Así las cosas -y aunque se tomen sus declaraciones con simpatía- es difícil acordar con sus supuestos. ¿En serio pensaba el presidente que la sociedad aplaudiría la estatización de una empresa vinculada al sector agropecuario, el único que no necesita en absoluto la ayuda del Estado? ¿Creería que Vicentin -o cualquier otra compañía en su situación- despertaría la mística patriotera de Aerolíneas Argentinas o de la nacionalización de las AFJP, ambas ejecutadas en 2008? Es una línea de pensamiento que, visto lo ocurrido con la eficiencia estatal en los últimos años, parece decididamente demodé.
No puede soslayarse, de igual modo, que buena parte de la sociedad ya le tiene picado el boleto a las aventuras empresariales del gobierno. Detrás de las diferentes “soberanías” o de la “recuperación” de tal o cual servicio se esconden déficits colosales e ineficiencias bizantinas que terminan pagándose con impuestos. Cada vez más contribuyentes entienden que debe ponerse límites a este subsidio popular hacia los disparates de los funcionarios, en consonancia con el hartazgo general hacia la carga impositiva vigente.
De cualquier manera, es una buena noticia que Fernández haya leído correctamente la coyuntura y confesado que “se equivocó” con este asunto. Significa que, a diferencia de lo que hubiera hecho su mentora, no está dispuesto a redoblar apuestas de éxito improbable, ni a granjearse la animadversión de sectores medios solo para demostrar que únicamente él es quien manda. También es posible entrever -no obstante que, en este punto, deba andarse con cautela- algún atisbo de rebeldía personal en contra del protectorado que ha tejido la vicepresidenta sobre su administración.
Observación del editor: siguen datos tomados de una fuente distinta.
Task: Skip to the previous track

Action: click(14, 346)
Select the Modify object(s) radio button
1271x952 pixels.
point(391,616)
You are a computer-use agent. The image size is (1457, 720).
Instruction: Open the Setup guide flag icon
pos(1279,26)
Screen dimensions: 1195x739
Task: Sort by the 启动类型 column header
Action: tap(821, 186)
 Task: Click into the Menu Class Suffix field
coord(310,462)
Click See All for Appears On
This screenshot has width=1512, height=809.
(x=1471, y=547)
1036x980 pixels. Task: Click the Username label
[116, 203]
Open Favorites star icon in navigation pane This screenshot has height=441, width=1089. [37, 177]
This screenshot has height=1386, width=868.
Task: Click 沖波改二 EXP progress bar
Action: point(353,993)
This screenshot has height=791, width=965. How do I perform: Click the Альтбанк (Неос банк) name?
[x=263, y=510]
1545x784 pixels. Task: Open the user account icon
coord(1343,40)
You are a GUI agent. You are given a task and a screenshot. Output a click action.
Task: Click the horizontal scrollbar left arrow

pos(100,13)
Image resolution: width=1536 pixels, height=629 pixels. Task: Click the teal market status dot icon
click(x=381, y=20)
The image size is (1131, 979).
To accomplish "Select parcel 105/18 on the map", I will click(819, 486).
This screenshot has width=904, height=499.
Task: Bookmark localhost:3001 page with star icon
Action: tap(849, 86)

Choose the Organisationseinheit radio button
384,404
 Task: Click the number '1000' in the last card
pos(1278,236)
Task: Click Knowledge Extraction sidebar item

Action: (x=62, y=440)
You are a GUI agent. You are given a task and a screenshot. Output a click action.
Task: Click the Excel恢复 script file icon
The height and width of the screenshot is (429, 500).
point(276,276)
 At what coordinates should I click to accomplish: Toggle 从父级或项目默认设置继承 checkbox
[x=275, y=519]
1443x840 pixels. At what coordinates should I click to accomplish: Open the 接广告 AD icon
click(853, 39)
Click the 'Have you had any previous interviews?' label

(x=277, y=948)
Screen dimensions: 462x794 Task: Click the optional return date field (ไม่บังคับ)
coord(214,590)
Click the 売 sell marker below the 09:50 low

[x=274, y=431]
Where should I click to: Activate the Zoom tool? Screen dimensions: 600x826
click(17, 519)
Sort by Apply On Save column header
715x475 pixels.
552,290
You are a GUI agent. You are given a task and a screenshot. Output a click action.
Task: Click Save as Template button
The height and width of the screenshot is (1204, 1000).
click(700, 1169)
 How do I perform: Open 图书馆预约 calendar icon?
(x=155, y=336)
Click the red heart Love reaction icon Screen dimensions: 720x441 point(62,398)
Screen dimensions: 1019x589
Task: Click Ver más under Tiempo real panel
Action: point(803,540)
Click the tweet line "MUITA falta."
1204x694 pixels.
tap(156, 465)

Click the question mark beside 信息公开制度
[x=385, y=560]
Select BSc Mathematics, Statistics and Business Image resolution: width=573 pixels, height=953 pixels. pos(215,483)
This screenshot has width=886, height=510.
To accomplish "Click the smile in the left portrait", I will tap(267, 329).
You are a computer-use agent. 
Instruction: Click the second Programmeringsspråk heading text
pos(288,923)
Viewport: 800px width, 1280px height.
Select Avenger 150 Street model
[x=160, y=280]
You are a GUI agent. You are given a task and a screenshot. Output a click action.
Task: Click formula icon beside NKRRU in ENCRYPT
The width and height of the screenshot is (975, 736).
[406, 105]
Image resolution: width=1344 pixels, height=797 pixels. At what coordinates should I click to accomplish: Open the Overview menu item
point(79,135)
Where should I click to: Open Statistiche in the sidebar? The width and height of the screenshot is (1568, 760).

En este sentido, no deja de ser llamativo que el anuncio de dar marcha atrás con la expropiación haya coincidido con un tuit de Cristina festejando la humorada de uno de sus seguidores, el que atribuye a las mulitas (o, en la jerga del interior, a los peludos) el ensañamiento delictivo contra los silos bolsa. “Cristina me dijo que rompiera los silobolsas o me hacía escabeche”, explica uno de estos animalitos a través del meme kirchnerista. La ironía constituye un verdadero mensaje hacia un sector que sospecha que, detrás de la vandalización de sus cosechas, se esconde el brazo más intransigente del Frente de Todos.
Precisamente por esto, Córdoba y Santa Fe respiran aliviados. Ya no deben optar entre apoyar una decisión que no comparten o una vendetta por oponerse a ella. Además, tienen un nuevo motivo para renovar (aunque a plazos más cortos) la confianza originariamente depositada en Fernández. Todo hace suponer que la vicepresidenta no se olvida del traspié sufrido con la Resolución 125 ni de quienes la resistieron, por lo que cualquier debilitamiento del presidente daría pie a nuevas escaramuzas con el campo, el principal elector dentro de la pampa húmeda. Los peronistas más clásicos no pueden darse ese lujo.
El alivio de Schiaretti le permite concentrarse en lo que más desea hacer: terminar de flexibilizar una cuarentena que está ahogando a la actividad privada y desquiciando sus cuentas públicas. De haber continuado, las refriegas por Vicentin le hubiera costado tiempo y recursos, amén de poner en entredicho su fama de campeón en lo que a reivindicaciones agropecuarias respecta. Mejor ganar fama de liberalizador antes que polemizar con la Casa Rosada. Este último es un ejercicio que, a fuerza de repetirlo durante todas las gestiones K, le produce un comprensible fastidio.